> Do this: Reproduce the following data line for line, without changing any character.

Click-target data
..............................
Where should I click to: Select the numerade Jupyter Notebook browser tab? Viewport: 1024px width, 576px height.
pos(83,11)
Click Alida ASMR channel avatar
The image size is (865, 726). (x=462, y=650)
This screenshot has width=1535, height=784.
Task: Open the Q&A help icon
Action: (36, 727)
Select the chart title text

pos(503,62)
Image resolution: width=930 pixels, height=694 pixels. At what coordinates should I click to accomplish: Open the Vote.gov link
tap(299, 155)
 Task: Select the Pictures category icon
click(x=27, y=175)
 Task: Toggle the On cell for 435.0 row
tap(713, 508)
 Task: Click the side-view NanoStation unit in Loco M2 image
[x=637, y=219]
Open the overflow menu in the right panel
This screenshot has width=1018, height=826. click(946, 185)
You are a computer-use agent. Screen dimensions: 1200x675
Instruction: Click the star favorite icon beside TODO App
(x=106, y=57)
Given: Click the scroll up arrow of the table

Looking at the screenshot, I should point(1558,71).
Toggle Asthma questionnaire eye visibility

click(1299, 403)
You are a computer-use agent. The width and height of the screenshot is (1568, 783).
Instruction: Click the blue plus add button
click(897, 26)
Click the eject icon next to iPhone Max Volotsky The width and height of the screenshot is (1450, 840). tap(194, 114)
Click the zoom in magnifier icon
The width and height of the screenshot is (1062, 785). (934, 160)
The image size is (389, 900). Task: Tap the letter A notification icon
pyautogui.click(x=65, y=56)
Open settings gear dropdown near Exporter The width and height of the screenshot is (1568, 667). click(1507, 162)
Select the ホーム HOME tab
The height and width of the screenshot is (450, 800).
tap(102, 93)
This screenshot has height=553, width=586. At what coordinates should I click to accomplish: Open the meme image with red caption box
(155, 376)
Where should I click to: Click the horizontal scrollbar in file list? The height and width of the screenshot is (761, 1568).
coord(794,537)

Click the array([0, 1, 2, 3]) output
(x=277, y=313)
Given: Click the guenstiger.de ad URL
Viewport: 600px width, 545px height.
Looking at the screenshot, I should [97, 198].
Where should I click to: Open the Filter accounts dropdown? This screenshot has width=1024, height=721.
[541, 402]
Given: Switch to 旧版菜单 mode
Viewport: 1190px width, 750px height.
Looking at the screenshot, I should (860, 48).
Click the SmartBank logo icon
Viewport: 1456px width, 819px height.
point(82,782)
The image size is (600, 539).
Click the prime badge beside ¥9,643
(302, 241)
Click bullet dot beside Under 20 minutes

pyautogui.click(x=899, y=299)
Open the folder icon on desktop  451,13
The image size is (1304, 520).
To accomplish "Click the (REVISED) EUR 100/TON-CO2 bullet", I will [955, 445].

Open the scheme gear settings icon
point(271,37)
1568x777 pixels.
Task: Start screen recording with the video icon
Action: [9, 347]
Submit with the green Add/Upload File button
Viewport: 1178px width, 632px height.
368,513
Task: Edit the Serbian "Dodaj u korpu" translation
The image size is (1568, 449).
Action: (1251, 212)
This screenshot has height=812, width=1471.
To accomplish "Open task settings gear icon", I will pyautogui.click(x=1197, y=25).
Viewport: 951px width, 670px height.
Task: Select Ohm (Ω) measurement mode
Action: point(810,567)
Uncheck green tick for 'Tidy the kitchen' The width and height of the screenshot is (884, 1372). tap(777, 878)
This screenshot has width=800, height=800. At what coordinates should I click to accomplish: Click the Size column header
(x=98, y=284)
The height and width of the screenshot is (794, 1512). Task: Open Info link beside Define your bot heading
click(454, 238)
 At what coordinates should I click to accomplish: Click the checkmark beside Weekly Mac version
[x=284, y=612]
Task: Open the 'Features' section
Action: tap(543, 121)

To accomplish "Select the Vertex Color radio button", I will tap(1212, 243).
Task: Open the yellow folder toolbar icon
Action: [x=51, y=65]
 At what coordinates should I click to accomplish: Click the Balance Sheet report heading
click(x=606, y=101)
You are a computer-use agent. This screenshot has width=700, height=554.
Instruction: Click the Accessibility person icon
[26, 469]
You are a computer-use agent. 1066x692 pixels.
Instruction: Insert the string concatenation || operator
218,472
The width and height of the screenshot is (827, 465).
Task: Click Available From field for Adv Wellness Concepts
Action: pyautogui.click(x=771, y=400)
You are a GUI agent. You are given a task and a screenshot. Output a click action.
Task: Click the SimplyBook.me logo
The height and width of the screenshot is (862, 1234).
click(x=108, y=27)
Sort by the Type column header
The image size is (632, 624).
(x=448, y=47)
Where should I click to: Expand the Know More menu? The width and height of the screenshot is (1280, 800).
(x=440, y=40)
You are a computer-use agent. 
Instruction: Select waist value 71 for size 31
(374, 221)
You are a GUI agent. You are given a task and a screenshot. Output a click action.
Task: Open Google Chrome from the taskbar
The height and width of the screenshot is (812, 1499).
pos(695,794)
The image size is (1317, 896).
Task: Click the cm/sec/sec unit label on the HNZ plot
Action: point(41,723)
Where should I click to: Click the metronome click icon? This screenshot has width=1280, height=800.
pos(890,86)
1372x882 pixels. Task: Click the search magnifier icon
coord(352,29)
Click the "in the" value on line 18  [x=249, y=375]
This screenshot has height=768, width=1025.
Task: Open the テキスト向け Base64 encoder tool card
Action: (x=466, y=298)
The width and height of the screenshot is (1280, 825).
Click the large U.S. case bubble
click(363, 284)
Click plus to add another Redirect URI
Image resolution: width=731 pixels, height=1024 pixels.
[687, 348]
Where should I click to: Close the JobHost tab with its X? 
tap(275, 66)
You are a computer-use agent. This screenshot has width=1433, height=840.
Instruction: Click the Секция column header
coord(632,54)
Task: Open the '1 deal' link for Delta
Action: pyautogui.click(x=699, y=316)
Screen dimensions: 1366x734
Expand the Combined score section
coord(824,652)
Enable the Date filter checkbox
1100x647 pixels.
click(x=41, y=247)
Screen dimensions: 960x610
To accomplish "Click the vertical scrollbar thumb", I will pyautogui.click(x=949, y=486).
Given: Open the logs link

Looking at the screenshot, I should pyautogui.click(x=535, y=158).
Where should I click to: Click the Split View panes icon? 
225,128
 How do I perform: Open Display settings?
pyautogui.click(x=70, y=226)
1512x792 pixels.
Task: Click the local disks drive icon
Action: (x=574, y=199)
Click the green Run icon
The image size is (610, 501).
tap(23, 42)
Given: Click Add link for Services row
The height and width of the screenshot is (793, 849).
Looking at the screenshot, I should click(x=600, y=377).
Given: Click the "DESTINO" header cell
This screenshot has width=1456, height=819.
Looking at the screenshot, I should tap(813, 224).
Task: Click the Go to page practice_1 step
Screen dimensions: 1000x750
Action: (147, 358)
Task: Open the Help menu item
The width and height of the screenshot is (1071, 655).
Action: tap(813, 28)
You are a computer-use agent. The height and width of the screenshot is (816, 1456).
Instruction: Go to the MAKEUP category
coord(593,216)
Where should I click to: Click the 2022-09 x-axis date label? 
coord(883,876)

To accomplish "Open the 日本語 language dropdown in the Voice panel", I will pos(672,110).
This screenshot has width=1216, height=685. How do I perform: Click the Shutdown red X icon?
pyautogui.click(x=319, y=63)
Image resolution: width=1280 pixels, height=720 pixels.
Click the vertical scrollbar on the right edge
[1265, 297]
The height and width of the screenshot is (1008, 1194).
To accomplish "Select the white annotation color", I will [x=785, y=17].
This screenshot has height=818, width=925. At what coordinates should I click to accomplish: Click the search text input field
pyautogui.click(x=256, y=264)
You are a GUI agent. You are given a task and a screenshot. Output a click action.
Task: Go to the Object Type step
..............................
> Solution to this exercise:
Where should I click to: Select the numerade Jupyter Notebook browser tab? Viewport: 1024px width, 576px height.
pos(83,11)
Click Alida ASMR channel avatar
The image size is (865, 726). (x=462, y=650)
This screenshot has width=1535, height=784.
Task: Open the Q&A help icon
Action: (36, 727)
Select the chart title text

pos(503,62)
Image resolution: width=930 pixels, height=694 pixels. At what coordinates should I click to accomplish: Open the Vote.gov link
tap(299, 155)
 Task: Select the Pictures category icon
click(x=27, y=175)
 Task: Toggle the On cell for 435.0 row
tap(713, 508)
 Task: Click the side-view NanoStation unit in Loco M2 image
[x=637, y=219]
Open the overflow menu in the right panel
This screenshot has width=1018, height=826. click(946, 185)
You are a computer-use agent. Screen dimensions: 1200x675
Instruction: Click the star favorite icon beside TODO App
(x=106, y=57)
Given: Click the scroll up arrow of the table

Looking at the screenshot, I should point(1558,71).
Toggle Asthma questionnaire eye visibility

click(1299, 403)
You are a computer-use agent. The width and height of the screenshot is (1568, 783).
Instruction: Click the blue plus add button
click(897, 26)
Click the eject icon next to iPhone Max Volotsky The width and height of the screenshot is (1450, 840). tap(194, 114)
Click the zoom in magnifier icon
The width and height of the screenshot is (1062, 785). (934, 160)
The image size is (389, 900). Task: Tap the letter A notification icon
pyautogui.click(x=65, y=56)
Open settings gear dropdown near Exporter The width and height of the screenshot is (1568, 667). click(1507, 162)
Select the ホーム HOME tab
The height and width of the screenshot is (450, 800).
tap(102, 93)
This screenshot has height=553, width=586. At what coordinates should I click to accomplish: Open the meme image with red caption box
(155, 376)
Where should I click to: Click the horizontal scrollbar in file list? The height and width of the screenshot is (761, 1568).
coord(794,537)

Click the array([0, 1, 2, 3]) output
(x=277, y=313)
Given: Click the guenstiger.de ad URL
Viewport: 600px width, 545px height.
Looking at the screenshot, I should [97, 198].
Where should I click to: Open the Filter accounts dropdown? This screenshot has width=1024, height=721.
[541, 402]
Given: Switch to 旧版菜单 mode
Viewport: 1190px width, 750px height.
Looking at the screenshot, I should (860, 48).
Click the SmartBank logo icon
Viewport: 1456px width, 819px height.
point(82,782)
The image size is (600, 539).
Click the prime badge beside ¥9,643
(302, 241)
Click bullet dot beside Under 20 minutes

pyautogui.click(x=899, y=299)
Open the folder icon on desktop  451,13
The image size is (1304, 520).
To accomplish "Click the (REVISED) EUR 100/TON-CO2 bullet", I will [955, 445].

Open the scheme gear settings icon
point(271,37)
1568x777 pixels.
Task: Start screen recording with the video icon
Action: [9, 347]
Submit with the green Add/Upload File button
Viewport: 1178px width, 632px height.
368,513
Task: Edit the Serbian "Dodaj u korpu" translation
The image size is (1568, 449).
Action: (1251, 212)
This screenshot has height=812, width=1471.
To accomplish "Open task settings gear icon", I will pyautogui.click(x=1197, y=25).
Viewport: 951px width, 670px height.
Task: Select Ohm (Ω) measurement mode
Action: point(810,567)
Uncheck green tick for 'Tidy the kitchen' The width and height of the screenshot is (884, 1372). tap(777, 878)
This screenshot has width=800, height=800. At what coordinates should I click to accomplish: Click the Size column header
(x=98, y=284)
The height and width of the screenshot is (794, 1512). Task: Open Info link beside Define your bot heading
click(454, 238)
 At what coordinates should I click to accomplish: Click the checkmark beside Weekly Mac version
[x=284, y=612]
Task: Open the 'Features' section
Action: tap(543, 121)

To accomplish "Select the Vertex Color radio button", I will tap(1212, 243).
Task: Open the yellow folder toolbar icon
Action: [x=51, y=65]
 At what coordinates should I click to accomplish: Click the Balance Sheet report heading
click(x=606, y=101)
You are a computer-use agent. This screenshot has width=700, height=554.
Instruction: Click the Accessibility person icon
[26, 469]
You are a computer-use agent. 1066x692 pixels.
Instruction: Insert the string concatenation || operator
218,472
The width and height of the screenshot is (827, 465).
Task: Click Available From field for Adv Wellness Concepts
Action: pyautogui.click(x=771, y=400)
You are a GUI agent. You are given a task and a screenshot. Output a click action.
Task: Click the SimplyBook.me logo
The height and width of the screenshot is (862, 1234).
click(x=108, y=27)
Sort by the Type column header
The image size is (632, 624).
(x=448, y=47)
Where should I click to: Expand the Know More menu? The width and height of the screenshot is (1280, 800).
(x=440, y=40)
You are a computer-use agent. 
Instruction: Select waist value 71 for size 31
(374, 221)
You are a GUI agent. You are given a task and a screenshot. Output a click action.
Task: Open Google Chrome from the taskbar
The height and width of the screenshot is (812, 1499).
pos(695,794)
The image size is (1317, 896).
Task: Click the cm/sec/sec unit label on the HNZ plot
Action: point(41,723)
Where should I click to: Click the metronome click icon? This screenshot has width=1280, height=800.
pos(890,86)
1372x882 pixels. Task: Click the search magnifier icon
coord(352,29)
Click the "in the" value on line 18  [x=249, y=375]
This screenshot has height=768, width=1025.
Task: Open the テキスト向け Base64 encoder tool card
Action: (x=466, y=298)
The width and height of the screenshot is (1280, 825).
Click the large U.S. case bubble
click(363, 284)
Click plus to add another Redirect URI
Image resolution: width=731 pixels, height=1024 pixels.
[687, 348]
Where should I click to: Close the JobHost tab with its X? 
tap(275, 66)
You are a computer-use agent. This screenshot has width=1433, height=840.
Instruction: Click the Секция column header
coord(632,54)
Task: Open the '1 deal' link for Delta
Action: pyautogui.click(x=699, y=316)
Screen dimensions: 1366x734
Expand the Combined score section
coord(824,652)
Enable the Date filter checkbox
1100x647 pixels.
click(x=41, y=247)
Screen dimensions: 960x610
To accomplish "Click the vertical scrollbar thumb", I will pyautogui.click(x=949, y=486).
Given: Open the logs link

Looking at the screenshot, I should pyautogui.click(x=535, y=158).
Where should I click to: Click the Split View panes icon? 
225,128
 How do I perform: Open Display settings?
pyautogui.click(x=70, y=226)
1512x792 pixels.
Task: Click the local disks drive icon
Action: (x=574, y=199)
Click the green Run icon
The image size is (610, 501).
tap(23, 42)
Given: Click Add link for Services row
The height and width of the screenshot is (793, 849).
Looking at the screenshot, I should click(x=600, y=377).
Given: Click the "DESTINO" header cell
This screenshot has width=1456, height=819.
Looking at the screenshot, I should tap(813, 224).
Task: Click the Go to page practice_1 step
Screen dimensions: 1000x750
Action: (147, 358)
Task: Open the Help menu item
The width and height of the screenshot is (1071, 655).
Action: tap(813, 28)
You are a computer-use agent. The height and width of the screenshot is (816, 1456).
Instruction: Go to the MAKEUP category
coord(593,216)
Where should I click to: Click the 2022-09 x-axis date label? 
coord(883,876)

To accomplish "Open the 日本語 language dropdown in the Voice panel", I will pos(672,110).
This screenshot has width=1216, height=685. How do I perform: Click the Shutdown red X icon?
pyautogui.click(x=319, y=63)
Image resolution: width=1280 pixels, height=720 pixels.
Click the vertical scrollbar on the right edge
[1265, 297]
The height and width of the screenshot is (1008, 1194).
To accomplish "Select the white annotation color", I will [x=785, y=17].
This screenshot has height=818, width=925. At what coordinates should I click to accomplish: Click the search text input field
pyautogui.click(x=256, y=264)
You are a GUI agent. You are given a task and a screenshot. Output a click action.
Task: Go to the Object Type step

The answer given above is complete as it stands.